### Exercise instructions
For the word "handle", state the number of lines in the data that contain it, and nothing else.

━━ The data ━━

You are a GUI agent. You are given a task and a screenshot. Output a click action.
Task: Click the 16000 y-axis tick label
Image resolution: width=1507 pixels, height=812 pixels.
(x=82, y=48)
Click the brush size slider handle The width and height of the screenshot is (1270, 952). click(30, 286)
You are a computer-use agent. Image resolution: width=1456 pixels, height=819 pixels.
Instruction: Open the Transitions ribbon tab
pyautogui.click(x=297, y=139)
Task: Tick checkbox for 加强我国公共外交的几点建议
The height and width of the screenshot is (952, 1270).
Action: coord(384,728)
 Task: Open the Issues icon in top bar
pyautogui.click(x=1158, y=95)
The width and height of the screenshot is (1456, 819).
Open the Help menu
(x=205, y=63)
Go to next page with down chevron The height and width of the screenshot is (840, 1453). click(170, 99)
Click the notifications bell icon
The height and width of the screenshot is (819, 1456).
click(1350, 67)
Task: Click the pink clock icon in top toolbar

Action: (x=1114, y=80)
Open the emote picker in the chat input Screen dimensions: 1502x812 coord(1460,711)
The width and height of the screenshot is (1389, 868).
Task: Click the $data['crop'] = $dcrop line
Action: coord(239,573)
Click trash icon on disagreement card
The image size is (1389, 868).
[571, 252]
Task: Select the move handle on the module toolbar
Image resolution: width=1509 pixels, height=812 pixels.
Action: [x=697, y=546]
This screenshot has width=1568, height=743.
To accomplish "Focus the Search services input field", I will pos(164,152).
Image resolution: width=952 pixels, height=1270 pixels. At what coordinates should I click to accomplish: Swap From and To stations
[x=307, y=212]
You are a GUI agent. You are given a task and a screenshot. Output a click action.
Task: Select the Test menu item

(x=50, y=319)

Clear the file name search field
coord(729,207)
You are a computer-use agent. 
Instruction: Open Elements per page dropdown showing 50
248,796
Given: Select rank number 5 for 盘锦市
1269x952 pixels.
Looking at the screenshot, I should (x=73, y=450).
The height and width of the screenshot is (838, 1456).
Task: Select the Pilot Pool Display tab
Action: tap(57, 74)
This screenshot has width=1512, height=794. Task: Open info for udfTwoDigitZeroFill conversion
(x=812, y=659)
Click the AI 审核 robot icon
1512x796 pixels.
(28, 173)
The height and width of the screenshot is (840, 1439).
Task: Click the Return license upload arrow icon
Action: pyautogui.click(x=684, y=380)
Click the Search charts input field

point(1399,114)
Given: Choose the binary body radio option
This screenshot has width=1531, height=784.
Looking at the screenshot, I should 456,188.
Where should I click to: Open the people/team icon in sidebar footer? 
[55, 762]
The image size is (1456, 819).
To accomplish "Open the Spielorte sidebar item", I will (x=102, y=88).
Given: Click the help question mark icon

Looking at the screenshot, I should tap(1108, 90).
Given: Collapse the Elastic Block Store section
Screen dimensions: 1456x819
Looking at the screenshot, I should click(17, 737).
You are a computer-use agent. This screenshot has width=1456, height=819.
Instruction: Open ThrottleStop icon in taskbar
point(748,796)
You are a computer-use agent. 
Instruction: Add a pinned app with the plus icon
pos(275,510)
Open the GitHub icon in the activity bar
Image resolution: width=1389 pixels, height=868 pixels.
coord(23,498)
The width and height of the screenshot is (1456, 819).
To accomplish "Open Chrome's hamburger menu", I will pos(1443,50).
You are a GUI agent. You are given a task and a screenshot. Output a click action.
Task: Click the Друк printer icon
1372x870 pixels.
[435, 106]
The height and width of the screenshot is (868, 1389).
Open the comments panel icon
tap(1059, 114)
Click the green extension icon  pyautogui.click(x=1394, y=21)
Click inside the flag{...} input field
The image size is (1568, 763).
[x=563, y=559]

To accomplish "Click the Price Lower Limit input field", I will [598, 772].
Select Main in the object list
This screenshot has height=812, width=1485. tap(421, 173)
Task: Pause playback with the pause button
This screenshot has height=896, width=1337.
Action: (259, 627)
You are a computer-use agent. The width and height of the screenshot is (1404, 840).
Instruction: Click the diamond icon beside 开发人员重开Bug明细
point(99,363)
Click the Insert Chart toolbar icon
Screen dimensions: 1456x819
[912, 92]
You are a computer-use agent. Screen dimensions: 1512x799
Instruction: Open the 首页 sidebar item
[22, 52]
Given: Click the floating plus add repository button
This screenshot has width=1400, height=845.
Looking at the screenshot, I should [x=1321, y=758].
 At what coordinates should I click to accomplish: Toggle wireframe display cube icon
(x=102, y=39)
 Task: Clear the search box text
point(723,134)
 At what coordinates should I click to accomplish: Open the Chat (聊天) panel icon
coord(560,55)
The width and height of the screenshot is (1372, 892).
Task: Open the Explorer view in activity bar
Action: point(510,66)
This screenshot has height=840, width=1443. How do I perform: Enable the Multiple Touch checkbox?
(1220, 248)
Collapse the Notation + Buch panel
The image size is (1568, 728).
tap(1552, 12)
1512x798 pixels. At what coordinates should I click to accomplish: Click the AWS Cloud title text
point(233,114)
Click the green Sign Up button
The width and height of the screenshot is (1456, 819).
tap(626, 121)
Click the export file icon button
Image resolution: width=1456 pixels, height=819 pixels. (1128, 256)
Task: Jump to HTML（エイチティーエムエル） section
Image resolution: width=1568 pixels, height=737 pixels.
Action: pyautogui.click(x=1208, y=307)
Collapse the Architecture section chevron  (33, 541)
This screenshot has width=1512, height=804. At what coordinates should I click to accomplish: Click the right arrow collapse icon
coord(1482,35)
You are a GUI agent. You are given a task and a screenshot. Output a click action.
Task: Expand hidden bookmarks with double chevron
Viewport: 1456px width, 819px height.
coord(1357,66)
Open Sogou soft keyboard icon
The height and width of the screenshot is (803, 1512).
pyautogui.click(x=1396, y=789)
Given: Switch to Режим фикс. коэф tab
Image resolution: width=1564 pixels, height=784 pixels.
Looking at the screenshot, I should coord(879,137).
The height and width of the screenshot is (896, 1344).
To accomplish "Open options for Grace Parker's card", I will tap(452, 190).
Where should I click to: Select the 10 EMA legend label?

━━━

### Solution to this exercise
2